I would say that Meryl Streep's upcoming Oscar buzzy role in "Doubt" is the impetus for this post but, really, I wanted to revisit this blog's ongoing tribute to the world's greatest living actress simply because I miss her. I know what you're thinking: 'Meryl just starred in the box-office hit, "Mamma Mia!," stupid!' Too true; and Streep belted "The Winner Takes it All" like a champ, but that movie did a dreadful disservice to its actors, and a far less invasive way to experience their solid work is to download the soundtrack. (Trust me, you'll save yourself from a full-on assault of epileptic camerawork and freshman film major construction -- just skip the Pierce Brosnan tracks.) I love Meryl's sparingly used pipes almost as much as I love her ways with dialect, and such is the only reason I stop myself from wishing that the big screen ABBA musical never happened.

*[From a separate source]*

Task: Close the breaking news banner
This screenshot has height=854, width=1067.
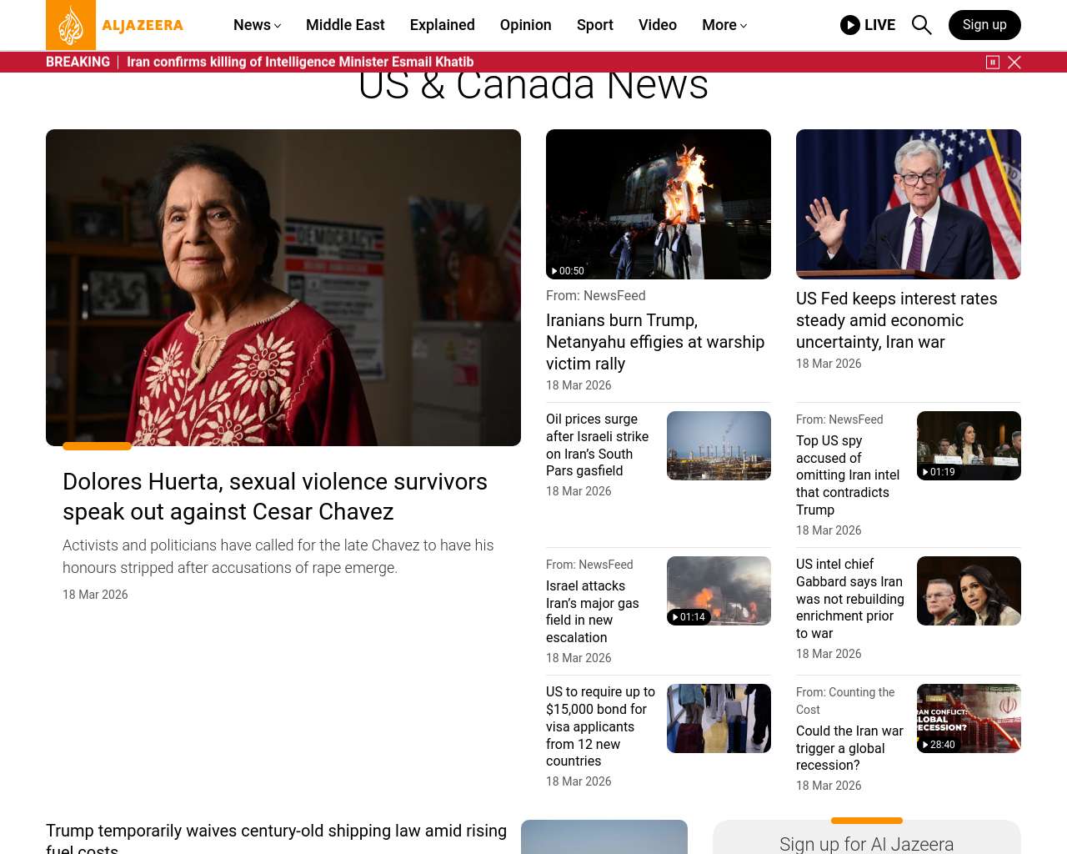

No, I miss Method Meryl. I miss Dig Deep Meryl. "The Devil Wears Prada" is a gift from heaven, but I miss Meryl from "The Hours." I miss Meryl from "Adaptation." I miss Meryl from "The River Wild." Wait -- huh? That wilderness flick with Kevin Bacon from the '90s? You're damn right.

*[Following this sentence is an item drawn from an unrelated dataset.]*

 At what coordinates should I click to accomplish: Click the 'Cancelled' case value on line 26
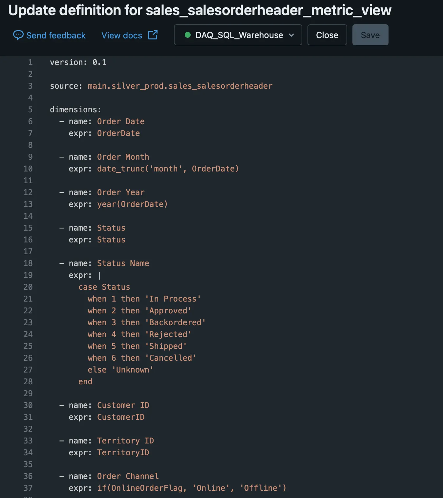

This movie came out when I was 10 and I went to see it in the theater. I don't think I was old enough to appreciate the magnitude of the talent before me, but you can bet I was just as rocked as anyone else when she said to Bacon: "I CANNOT row this big water, man, that's the truth! I CANNOT DO IT!" Such power. Such raw honesty tied up with mounting fear. Such...Streepness. The clip I found online is not of that scene but of the majestic opening credits, photographed beautifully by the great Robert Elswit. And you better believe that's Meryl doing the rowing herself -- this is a woman who mastered the violin for "Music of the Heart." ...But, that's for another post.

Sunday, October 5, 2008

Somebody, please... me this for Christmas:

Actually, I already own a few of the titles in Janus Films/Criterion Collection's MASSIVE 50th anniversary boxed set - with 50 films on 50 discs, a 200 page hardcover booklet, and a $770 price tag - but I'd be willing to sell them off on eBay if someone handed this to me. No need to wrap it; it's simply beautiful as is.

Films in the collection I own: "The Rules of the Game," "Seven Samurai," "The 400 Blows," "M" -- wow, yeah, that's it.

Films in the collection I'm dying to see but haven't got around to yet: "Pandora's Box" (pictured above), "Beauty and the Beast," "Jules and Jim," "Ikiru," "La Strada" -- oh, who am I kidding? I want them all...and I've been really good this year.

Thursday, October 2, 2008

'Australia' is...

...officially my most anticipated film of 2008. I've been following Baz Luhrmann's Down Under epic for a while now, but this gorgeous new trailer sent it straight to the top of my must-see list.

I love BIG pictures like this because they have it all: action, scope, romance, humor, passion, and beauty. ...Then again, that's what they said about "Pearl Harbor." Meaning, this could be a masterpiece or a mess. However, I find it hard to believe that the mind behind "Moulin Rouge!" would fail to deliver the goods when working with a package this pretty.

So, how about it? What is "Australia" to you? The film event of the year, or just another loud tale in a (fairly) new location?